#### [INSTRUCTION]
Lay out the listing, from its first line through the line with "close is located at coordinates (851, 5).", as a two-column CSV headed input and output. Give each pair its own row, and quote each field with its line breaks turned into spaces.

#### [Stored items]
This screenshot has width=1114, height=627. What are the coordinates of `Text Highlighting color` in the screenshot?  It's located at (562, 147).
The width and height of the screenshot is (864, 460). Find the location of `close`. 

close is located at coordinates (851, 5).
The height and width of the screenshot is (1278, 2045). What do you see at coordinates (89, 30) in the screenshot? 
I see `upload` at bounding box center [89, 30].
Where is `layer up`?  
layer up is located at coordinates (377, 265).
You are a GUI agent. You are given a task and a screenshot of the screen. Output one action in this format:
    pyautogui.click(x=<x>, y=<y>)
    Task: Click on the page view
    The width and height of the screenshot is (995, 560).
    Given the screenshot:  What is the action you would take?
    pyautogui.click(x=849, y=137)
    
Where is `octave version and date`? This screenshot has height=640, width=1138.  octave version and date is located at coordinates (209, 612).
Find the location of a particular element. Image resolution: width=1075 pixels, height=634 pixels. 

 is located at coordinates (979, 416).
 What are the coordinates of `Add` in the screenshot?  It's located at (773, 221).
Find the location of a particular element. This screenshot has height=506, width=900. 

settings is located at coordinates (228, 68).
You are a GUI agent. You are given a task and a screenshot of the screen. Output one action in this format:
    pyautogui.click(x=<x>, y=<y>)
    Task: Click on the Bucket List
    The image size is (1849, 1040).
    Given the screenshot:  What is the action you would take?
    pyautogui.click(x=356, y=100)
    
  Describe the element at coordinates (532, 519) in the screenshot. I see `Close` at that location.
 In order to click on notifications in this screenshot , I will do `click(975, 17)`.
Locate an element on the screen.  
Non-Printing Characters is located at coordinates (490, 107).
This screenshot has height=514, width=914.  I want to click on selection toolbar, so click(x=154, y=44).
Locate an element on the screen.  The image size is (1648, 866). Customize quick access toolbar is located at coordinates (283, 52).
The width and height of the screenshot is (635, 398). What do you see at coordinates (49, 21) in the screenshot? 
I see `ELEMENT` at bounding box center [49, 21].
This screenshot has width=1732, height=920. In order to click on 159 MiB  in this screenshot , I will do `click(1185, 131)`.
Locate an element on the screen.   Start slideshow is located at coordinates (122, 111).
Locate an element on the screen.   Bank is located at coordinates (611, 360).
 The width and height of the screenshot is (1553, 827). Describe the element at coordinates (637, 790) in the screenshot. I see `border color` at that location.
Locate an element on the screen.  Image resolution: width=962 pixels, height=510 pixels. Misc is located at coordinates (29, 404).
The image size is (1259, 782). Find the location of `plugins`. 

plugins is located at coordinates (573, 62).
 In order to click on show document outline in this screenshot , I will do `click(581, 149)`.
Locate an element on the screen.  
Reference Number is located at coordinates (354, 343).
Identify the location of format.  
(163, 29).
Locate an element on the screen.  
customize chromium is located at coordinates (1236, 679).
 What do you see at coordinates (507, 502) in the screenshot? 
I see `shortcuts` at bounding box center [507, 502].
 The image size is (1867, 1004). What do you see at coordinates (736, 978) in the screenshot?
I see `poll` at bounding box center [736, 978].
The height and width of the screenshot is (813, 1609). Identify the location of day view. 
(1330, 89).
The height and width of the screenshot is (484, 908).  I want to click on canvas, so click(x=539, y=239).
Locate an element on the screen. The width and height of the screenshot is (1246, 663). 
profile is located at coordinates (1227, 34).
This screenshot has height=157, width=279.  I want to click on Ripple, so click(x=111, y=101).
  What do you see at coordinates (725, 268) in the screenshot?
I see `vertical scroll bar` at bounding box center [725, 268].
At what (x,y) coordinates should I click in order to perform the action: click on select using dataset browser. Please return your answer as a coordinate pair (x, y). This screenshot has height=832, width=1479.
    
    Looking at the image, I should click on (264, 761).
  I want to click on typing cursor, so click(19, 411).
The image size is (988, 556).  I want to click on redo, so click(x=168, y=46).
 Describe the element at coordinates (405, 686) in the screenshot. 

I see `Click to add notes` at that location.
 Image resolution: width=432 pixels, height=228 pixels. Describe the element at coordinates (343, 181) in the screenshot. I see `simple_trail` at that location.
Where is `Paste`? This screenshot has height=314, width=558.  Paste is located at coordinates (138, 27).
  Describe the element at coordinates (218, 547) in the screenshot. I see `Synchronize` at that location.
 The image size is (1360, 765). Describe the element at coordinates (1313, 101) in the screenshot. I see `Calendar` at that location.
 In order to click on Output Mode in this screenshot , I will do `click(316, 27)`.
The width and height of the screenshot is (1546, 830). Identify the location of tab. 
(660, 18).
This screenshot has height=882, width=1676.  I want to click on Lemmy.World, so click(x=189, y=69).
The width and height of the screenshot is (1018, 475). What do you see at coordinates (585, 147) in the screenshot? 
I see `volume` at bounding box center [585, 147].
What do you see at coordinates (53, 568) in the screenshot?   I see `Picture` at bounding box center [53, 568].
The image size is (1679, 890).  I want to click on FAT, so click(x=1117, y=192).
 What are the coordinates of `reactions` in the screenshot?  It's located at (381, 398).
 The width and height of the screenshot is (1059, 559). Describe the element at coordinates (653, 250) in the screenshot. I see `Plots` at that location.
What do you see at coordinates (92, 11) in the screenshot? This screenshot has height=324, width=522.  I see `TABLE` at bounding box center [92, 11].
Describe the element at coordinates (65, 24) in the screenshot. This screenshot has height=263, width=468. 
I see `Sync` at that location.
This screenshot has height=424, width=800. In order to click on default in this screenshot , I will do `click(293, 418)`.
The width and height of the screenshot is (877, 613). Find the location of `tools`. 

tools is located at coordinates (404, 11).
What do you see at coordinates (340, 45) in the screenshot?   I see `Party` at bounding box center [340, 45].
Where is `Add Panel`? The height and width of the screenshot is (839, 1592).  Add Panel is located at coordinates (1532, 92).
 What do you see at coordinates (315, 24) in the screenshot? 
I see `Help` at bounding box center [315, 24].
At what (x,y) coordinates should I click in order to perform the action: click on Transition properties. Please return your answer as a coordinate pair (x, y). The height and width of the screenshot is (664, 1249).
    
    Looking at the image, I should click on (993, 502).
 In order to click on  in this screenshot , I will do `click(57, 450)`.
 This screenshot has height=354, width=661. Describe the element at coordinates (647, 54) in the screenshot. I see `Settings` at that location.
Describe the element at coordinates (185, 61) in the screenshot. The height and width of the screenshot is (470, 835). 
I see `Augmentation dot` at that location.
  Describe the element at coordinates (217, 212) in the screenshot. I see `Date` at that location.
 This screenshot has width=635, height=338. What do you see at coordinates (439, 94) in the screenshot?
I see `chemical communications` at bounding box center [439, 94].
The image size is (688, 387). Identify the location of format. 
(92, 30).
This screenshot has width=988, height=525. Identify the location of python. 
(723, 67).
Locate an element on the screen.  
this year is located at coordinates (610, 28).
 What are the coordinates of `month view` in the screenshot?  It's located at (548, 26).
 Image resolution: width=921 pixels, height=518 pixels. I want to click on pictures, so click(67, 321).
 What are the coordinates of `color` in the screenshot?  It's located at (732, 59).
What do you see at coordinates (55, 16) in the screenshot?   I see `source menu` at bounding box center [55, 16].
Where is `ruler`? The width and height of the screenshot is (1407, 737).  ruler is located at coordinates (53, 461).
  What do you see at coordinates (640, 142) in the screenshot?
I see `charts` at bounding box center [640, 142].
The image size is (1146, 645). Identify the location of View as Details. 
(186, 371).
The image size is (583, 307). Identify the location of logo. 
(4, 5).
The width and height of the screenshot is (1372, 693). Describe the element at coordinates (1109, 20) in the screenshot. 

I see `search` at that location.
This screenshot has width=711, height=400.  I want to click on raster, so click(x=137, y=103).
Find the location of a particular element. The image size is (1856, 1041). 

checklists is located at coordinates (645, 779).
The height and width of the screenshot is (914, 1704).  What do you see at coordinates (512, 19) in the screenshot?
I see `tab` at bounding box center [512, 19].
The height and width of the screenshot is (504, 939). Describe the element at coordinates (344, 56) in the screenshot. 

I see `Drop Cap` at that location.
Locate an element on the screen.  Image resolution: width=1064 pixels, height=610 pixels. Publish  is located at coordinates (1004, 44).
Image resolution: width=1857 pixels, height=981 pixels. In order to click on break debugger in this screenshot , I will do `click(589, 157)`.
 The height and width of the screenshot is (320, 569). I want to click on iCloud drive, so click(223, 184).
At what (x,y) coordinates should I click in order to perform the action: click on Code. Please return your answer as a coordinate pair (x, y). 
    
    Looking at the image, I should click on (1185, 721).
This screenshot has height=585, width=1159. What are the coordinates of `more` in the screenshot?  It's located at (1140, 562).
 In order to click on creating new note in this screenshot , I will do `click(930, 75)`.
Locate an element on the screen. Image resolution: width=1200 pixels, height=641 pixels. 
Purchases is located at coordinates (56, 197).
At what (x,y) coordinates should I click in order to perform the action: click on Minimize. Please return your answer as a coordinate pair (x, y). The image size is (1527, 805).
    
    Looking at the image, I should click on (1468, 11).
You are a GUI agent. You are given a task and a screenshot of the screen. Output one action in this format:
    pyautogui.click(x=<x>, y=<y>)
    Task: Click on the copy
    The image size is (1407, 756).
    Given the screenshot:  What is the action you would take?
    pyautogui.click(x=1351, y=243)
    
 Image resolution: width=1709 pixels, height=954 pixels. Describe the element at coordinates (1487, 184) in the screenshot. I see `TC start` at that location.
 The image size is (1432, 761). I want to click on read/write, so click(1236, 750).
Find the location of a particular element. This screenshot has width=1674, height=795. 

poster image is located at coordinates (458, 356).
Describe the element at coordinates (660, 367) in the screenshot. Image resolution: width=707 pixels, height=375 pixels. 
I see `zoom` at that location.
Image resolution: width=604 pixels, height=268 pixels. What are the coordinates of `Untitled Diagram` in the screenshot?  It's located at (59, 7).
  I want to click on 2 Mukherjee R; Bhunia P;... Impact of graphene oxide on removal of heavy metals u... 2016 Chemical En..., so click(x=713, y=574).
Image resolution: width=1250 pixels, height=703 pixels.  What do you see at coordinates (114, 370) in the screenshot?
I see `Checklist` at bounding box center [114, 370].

#### [EXPECTED ANSWER]
input,output
"This screenshot has width=1114, height=627. What are the coordinates of `Text Highlighting color` in the screenshot?","It's located at (562, 147)."
"The width and height of the screenshot is (864, 460). Find the location of `close`.","close is located at coordinates (851, 5)."